Entangled Med collision ships work themselves free

Ulysse. Credit: French Navy
Ulysse. Credit: French Navy

The two cargo ships that have been locked together off the Mediterranean island of Corsica since 7 October finally became free of each other on the evening of 11 October.

According to the maritime prefecture in the French city of Toulon, they came apart at about 21.30 h local time without outside assistance under the combined effect of sea movement and efforts made earlier in the week to disengage them.

The Tunisian ro-ro vessel Ulysse ran into the anchored Cyprus-flagged box ship CSL Virginia early on 7 October for as-yet-unexplained reasons, breaching CSL Virginia’s side and causing fuel oil to spill into the sea.

Initial efforts to disengage the vessels were unsuccessful. A first attempt was made using the engines of Ulysse to try to reverse it free of CSL Virginia. When this failed to produce a result, the manoeuvre was repeated with assistance from an oceangoing salvage tug and French naval support vessel, but again without success.

Following the unexpected announcement of 11 October, the maritime prefecture said Ulysee was being kept at the scene for evaluation on 12 October, while CSL Virginia had remained at its point of anchorage.

Earlier this week, French environment minister François de Rugy, who visited the scene on 8 October, indicated Ulysse would be directed to the Corsican port of Bastia but that the larger CSL Virginia would likely be towed to the Italian port of Genoa.

The prefecture said a number of vessels remained at the scene to secure it for shipping and monitor it for potential environmental threats. A barrage has been set up around CSL Virginia to protect against further fuel spillage.

On 11 October, specialised vessels worked to recover the intermediate fuel oil that spilled from the tanks of CSL Virginia after the collision.

On 8 October, a 25 km-long pollution slick, several hundred metres wide, was reported, although it was not clear how it would behave.
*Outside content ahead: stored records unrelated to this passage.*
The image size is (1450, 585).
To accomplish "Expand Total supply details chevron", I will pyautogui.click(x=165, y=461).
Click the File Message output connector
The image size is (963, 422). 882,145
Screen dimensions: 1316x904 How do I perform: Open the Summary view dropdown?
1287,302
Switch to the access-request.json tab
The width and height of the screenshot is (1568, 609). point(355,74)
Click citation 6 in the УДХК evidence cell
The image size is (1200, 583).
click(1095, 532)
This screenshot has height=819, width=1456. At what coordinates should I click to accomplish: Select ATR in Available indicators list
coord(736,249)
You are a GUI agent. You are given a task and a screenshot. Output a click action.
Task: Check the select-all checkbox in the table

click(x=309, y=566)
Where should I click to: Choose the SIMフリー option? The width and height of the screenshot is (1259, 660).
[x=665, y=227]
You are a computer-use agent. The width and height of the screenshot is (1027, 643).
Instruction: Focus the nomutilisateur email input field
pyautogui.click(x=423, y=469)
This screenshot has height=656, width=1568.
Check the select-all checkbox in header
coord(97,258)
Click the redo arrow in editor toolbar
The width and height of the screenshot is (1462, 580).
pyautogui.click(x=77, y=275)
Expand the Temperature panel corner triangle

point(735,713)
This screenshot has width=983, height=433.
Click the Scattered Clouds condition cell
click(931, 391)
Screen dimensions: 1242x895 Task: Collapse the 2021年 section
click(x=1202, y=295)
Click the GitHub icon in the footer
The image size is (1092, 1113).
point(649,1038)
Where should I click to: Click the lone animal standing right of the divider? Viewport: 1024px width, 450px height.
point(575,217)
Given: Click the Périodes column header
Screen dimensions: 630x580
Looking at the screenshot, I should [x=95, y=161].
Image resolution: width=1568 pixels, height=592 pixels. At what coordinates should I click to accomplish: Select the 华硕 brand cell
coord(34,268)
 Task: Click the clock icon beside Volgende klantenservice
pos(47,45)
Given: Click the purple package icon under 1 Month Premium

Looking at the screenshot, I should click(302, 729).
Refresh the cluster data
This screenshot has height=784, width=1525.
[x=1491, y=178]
It was said at the time to be moving away from the French and Italian coastline towards the middle of the Mediterranean.

The prefecture, which said the fuel could emulsify, with part of it sinking and part remaining at the surface, indicated on 11 October that 150 m³ of fuel mixed with seawater had been recovered by French and Italian anti-pollution vessels, which were being directed from the air by French navy and customs aircraft.